Under the assumption of single-mode squeezing, squeezing gain ${{ G}_{{ sq}}}{ \; }$ and anti-squeezing gain ${{ G}_{{ asq}}}$ are given by

(6)$${{ G}_{{sq}}} = { \eta }{{exp}}\left( { - {2}{ r}\sqrt {\frac{{ P}}{{{{ P}_{max}}}}} } \right) + {1} - { \eta },\;$$

(7)$${{ G}_{{ asq}}} = { \eta }{{exp}}\left( {{2}{ r}\sqrt {\frac{{ P}}{{{{ P}_{max}}}}} } \right) + {1} - { \eta },\textrm{\; }$$

where $\eta $ is the mode matching parameter between the pump and probe pulses, r is the squeezing parameter at the maximum pump power ${P_{max}}$, and P is the pump power.

The OPA was pumped by the NIR pump pulse, which is split from the Ti:sapphire laser pulse, with a spectral width of 10 nm (4.8 THz). We prepared the frequency-halved probe pulse, which is coherent to the pump pulse (details are provided in the Appendix). There could be another possibility to conduct this experiment with a 1550 nm mode-lock laser and its second harmonic pulses. However, with the exception of Cr-doped YAG mode-lock lasers, where high-performance laser crystals are difficult to obtain, mode-lock fiber lasers show considerable noise due to the beat of ASE output. Therefore, fiber lasers cannot be used for experiments of quantum optics. SPOPO is almost essential to generate a 1550-nm probe pulse.

» Stored data:
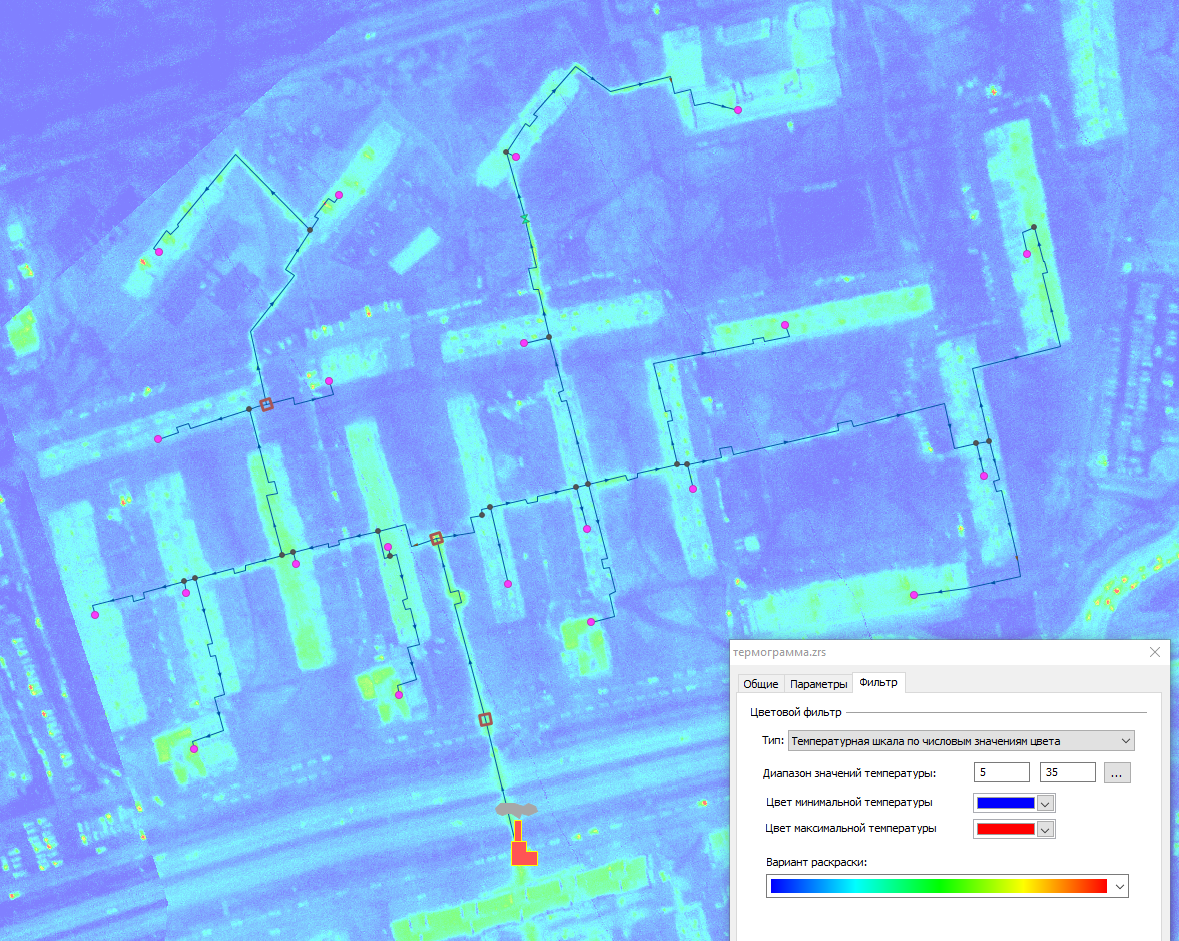Click the blue minimum temperature color swatch
Screen dimensions: 1179x941
(x=1005, y=803)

» Actions to take:
1) Translate this sentence from the squeezing passage into German: "Therefore, fiber lasers cannot be used for experiments of quantum optics."
2) Reproduce the squeezing passage from "where $\eta $" up to and including "1550-nm probe pulse.".

» Solutions below:
1) Daher können Faserlaser nicht für Experimente der Quantenoptik verwendet werden.

2)
where $\eta $ is the mode matching parameter between the pump and probe pulses, r is the squeezing parameter at the maximum pump power ${P_{max}}$, and P is the pump power.

The OPA was pumped by the NIR pump pulse, which is split from the Ti:sapphire laser pulse, with a spectral width of 10 nm (4.8 THz). We prepared the frequency-halved probe pulse, which is coherent to the pump pulse (details are provided in the Appendix). There could be another possibility to conduct this experiment with a 1550 nm mode-lock laser and its second harmonic pulses. However, with the exception of Cr-doped YAG mode-lock lasers, where high-performance laser crystals are difficult to obtain, mode-lock fiber lasers show considerable noise due to the beat of ASE output. Therefore, fiber lasers cannot be used for experiments of quantum optics. SPOPO is almost essential to generate a 1550-nm probe pulse.